* YOUR TASK:
Reproduce the items from the line with "is (970, 495)." to the line with "I want to click on level-price-label: 157.04, so", changing "element" to "component" and leaving everything else as it is.

* DATA FOR REVIEW:
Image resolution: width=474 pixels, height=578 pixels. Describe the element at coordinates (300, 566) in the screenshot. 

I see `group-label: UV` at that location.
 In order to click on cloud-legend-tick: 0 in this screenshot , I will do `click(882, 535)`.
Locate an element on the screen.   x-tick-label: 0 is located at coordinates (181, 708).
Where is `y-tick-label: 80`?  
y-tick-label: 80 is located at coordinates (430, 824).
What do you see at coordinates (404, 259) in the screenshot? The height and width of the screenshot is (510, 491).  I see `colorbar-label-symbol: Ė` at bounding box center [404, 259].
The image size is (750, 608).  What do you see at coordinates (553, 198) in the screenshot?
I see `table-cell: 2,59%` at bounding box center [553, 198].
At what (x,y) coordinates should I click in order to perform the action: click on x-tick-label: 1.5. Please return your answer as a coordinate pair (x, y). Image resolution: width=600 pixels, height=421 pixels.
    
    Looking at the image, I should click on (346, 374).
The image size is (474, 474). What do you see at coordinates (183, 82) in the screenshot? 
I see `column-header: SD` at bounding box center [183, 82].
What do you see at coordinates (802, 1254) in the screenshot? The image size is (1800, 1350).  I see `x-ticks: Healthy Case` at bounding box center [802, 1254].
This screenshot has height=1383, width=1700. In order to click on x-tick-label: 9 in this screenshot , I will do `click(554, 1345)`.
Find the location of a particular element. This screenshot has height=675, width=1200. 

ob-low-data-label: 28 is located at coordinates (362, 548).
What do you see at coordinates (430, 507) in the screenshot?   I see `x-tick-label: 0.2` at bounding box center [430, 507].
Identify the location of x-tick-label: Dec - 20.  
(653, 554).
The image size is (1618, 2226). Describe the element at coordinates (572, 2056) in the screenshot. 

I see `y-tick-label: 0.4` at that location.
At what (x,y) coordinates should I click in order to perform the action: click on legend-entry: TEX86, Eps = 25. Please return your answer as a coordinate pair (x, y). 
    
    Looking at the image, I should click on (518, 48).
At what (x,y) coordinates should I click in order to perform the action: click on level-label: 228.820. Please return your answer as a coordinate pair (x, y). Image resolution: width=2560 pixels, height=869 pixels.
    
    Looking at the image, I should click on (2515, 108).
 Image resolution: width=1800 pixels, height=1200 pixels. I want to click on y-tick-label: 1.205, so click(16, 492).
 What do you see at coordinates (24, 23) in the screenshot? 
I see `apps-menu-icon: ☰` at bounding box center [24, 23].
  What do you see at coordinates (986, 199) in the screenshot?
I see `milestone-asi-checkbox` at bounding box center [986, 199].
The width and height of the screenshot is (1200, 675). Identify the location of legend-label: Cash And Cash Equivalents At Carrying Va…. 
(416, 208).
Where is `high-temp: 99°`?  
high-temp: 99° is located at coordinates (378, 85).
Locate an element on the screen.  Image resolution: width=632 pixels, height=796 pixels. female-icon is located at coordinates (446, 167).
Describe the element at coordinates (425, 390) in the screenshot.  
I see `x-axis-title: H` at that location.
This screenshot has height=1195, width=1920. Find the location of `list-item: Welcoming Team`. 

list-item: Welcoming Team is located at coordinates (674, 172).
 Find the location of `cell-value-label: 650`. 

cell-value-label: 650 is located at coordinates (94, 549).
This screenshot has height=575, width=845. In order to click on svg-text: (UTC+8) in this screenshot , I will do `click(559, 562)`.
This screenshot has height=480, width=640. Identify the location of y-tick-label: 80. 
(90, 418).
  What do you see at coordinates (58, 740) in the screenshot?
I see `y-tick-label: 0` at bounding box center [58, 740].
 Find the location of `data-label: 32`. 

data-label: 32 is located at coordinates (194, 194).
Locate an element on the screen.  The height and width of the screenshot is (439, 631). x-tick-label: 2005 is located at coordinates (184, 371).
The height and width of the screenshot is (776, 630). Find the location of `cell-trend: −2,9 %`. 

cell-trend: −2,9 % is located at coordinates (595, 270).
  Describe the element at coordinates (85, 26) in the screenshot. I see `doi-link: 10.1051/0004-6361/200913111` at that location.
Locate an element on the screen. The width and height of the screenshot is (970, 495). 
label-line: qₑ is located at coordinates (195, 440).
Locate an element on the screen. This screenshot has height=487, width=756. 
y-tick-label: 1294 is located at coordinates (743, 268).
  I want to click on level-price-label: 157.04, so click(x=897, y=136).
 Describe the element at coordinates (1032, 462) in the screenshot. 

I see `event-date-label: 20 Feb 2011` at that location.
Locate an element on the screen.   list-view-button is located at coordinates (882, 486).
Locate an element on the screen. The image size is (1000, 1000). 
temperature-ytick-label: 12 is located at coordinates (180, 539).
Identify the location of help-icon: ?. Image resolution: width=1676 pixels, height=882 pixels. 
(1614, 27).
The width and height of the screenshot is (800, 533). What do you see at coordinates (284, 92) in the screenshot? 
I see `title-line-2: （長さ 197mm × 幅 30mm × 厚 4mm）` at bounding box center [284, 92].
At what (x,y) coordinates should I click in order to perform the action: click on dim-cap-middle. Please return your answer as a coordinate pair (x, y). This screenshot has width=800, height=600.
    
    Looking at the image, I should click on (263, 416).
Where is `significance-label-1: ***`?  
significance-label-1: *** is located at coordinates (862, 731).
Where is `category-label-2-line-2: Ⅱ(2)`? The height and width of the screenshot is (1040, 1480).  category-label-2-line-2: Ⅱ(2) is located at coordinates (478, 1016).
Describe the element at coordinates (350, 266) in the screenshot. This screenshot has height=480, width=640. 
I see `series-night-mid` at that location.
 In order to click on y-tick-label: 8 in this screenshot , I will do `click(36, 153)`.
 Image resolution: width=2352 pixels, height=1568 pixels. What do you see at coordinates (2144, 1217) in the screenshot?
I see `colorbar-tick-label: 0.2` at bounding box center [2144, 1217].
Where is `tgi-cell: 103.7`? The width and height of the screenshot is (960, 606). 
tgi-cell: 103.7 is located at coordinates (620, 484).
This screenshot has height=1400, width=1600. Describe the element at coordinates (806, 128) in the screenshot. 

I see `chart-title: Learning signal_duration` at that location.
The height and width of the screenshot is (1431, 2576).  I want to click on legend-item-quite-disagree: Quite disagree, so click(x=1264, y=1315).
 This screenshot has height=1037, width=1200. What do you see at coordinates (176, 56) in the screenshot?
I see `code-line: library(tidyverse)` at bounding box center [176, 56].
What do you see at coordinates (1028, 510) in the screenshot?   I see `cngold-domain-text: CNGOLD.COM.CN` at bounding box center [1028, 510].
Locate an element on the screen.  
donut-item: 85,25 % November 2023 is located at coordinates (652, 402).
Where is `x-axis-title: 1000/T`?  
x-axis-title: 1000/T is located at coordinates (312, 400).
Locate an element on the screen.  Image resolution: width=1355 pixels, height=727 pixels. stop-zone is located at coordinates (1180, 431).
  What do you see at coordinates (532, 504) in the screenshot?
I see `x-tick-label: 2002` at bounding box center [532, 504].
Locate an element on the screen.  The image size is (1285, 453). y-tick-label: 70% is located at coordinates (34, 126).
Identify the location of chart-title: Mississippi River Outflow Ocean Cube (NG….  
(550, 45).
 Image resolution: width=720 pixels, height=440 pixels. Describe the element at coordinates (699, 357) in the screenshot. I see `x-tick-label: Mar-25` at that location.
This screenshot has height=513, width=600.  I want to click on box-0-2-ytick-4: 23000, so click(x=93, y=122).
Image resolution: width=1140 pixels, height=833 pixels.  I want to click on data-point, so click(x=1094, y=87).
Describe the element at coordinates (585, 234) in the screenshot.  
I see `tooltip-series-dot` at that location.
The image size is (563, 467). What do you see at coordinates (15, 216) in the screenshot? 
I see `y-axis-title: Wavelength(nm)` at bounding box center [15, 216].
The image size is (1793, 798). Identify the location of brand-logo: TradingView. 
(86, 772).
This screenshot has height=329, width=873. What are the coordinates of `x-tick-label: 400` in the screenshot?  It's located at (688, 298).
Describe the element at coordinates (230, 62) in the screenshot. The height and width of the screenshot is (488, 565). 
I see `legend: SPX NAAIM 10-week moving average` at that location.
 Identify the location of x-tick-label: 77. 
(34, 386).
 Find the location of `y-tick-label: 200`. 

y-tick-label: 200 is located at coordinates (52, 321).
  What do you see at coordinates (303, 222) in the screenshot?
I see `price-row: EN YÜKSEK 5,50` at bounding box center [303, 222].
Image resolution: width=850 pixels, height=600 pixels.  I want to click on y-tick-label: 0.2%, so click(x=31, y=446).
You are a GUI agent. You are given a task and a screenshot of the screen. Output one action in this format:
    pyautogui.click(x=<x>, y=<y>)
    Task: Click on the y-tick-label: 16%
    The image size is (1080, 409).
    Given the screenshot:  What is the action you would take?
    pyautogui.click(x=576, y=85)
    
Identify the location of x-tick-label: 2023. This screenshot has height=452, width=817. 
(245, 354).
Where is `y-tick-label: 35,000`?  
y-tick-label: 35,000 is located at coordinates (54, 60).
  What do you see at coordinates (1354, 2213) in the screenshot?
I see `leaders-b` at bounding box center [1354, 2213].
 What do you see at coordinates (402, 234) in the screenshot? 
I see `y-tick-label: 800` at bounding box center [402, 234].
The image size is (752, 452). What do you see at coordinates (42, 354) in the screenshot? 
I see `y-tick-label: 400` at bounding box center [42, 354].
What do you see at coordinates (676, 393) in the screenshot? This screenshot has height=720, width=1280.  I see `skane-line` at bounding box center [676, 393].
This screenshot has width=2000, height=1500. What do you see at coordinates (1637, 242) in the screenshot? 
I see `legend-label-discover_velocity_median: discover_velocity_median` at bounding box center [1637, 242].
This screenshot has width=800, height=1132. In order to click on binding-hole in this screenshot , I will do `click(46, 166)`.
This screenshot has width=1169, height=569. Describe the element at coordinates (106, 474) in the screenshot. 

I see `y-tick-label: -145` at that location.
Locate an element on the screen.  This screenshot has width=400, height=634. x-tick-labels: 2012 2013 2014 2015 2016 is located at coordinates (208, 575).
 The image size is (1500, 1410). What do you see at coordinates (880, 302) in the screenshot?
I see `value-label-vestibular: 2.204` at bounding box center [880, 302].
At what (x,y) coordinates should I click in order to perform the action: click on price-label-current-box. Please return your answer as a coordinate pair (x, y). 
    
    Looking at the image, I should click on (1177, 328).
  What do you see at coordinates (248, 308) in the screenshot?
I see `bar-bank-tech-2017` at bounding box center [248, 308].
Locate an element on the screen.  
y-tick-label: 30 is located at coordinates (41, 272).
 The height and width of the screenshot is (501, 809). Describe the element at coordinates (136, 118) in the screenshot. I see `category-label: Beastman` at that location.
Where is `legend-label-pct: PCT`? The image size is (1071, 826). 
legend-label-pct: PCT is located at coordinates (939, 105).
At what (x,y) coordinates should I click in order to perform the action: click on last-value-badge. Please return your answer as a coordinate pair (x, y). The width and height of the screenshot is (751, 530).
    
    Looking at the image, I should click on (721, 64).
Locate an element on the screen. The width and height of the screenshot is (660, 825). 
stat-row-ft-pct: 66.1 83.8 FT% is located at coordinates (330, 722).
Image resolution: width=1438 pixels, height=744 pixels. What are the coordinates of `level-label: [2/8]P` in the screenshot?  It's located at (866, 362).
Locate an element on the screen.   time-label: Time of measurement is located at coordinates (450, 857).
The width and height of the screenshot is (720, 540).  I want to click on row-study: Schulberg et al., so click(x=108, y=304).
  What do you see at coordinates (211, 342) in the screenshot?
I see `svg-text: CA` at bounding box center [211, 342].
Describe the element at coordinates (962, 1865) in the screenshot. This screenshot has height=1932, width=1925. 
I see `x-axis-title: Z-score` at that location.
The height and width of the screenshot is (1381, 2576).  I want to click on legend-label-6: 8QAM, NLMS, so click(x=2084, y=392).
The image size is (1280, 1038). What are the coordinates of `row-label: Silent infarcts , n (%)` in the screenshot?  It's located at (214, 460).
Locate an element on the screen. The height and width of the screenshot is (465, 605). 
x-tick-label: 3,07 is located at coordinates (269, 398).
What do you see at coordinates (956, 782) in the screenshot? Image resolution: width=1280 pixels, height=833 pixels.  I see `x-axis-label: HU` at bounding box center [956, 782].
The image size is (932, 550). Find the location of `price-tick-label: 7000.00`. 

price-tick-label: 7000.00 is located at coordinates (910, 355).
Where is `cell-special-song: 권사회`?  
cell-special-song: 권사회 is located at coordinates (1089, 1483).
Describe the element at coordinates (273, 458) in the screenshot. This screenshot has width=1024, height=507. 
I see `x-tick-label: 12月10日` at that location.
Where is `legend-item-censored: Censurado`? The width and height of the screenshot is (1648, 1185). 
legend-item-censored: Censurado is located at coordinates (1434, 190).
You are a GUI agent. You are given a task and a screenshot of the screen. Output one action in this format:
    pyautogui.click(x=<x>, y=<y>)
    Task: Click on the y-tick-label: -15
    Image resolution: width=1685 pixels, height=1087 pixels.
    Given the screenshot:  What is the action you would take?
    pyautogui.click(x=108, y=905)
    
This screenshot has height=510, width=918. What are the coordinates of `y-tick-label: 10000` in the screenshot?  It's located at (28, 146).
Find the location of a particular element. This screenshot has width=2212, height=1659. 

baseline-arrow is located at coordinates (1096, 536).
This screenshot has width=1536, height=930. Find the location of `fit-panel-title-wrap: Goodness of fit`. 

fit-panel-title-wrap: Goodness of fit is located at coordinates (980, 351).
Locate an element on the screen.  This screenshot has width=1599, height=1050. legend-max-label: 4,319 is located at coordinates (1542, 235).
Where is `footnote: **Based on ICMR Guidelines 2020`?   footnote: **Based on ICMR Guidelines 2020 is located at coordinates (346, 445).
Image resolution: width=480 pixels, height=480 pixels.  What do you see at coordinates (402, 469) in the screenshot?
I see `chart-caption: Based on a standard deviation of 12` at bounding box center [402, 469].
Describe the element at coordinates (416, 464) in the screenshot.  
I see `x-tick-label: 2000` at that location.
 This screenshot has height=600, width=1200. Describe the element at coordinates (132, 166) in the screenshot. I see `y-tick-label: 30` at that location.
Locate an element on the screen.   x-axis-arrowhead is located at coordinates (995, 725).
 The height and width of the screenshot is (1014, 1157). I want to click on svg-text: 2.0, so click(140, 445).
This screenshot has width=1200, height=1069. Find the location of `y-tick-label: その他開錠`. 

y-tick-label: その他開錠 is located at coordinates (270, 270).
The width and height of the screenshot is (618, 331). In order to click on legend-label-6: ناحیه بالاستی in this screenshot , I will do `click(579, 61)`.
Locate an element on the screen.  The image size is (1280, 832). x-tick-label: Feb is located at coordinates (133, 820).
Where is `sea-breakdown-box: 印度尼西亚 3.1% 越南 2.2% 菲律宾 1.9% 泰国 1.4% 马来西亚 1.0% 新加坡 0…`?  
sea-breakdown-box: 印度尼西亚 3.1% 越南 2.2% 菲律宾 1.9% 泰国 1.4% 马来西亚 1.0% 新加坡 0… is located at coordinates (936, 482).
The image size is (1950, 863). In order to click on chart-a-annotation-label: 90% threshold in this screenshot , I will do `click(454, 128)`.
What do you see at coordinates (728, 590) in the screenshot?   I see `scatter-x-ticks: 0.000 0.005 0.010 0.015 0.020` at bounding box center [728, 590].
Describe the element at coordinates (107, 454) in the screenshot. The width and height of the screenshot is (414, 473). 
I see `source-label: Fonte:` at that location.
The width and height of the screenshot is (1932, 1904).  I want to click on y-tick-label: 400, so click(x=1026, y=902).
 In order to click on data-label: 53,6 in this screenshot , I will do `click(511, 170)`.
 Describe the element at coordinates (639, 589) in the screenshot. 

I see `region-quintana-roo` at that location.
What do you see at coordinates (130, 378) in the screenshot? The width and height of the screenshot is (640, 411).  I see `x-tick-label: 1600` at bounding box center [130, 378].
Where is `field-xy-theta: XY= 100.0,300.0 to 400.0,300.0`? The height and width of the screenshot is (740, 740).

* EXERCISE SOLUTION:
Locate an component on the screen. The width and height of the screenshot is (970, 495). 
label-line: qₑ is located at coordinates (195, 440).
Locate an component on the screen. This screenshot has height=487, width=756. 
y-tick-label: 1294 is located at coordinates (743, 268).
  I want to click on level-price-label: 157.04, so click(x=897, y=136).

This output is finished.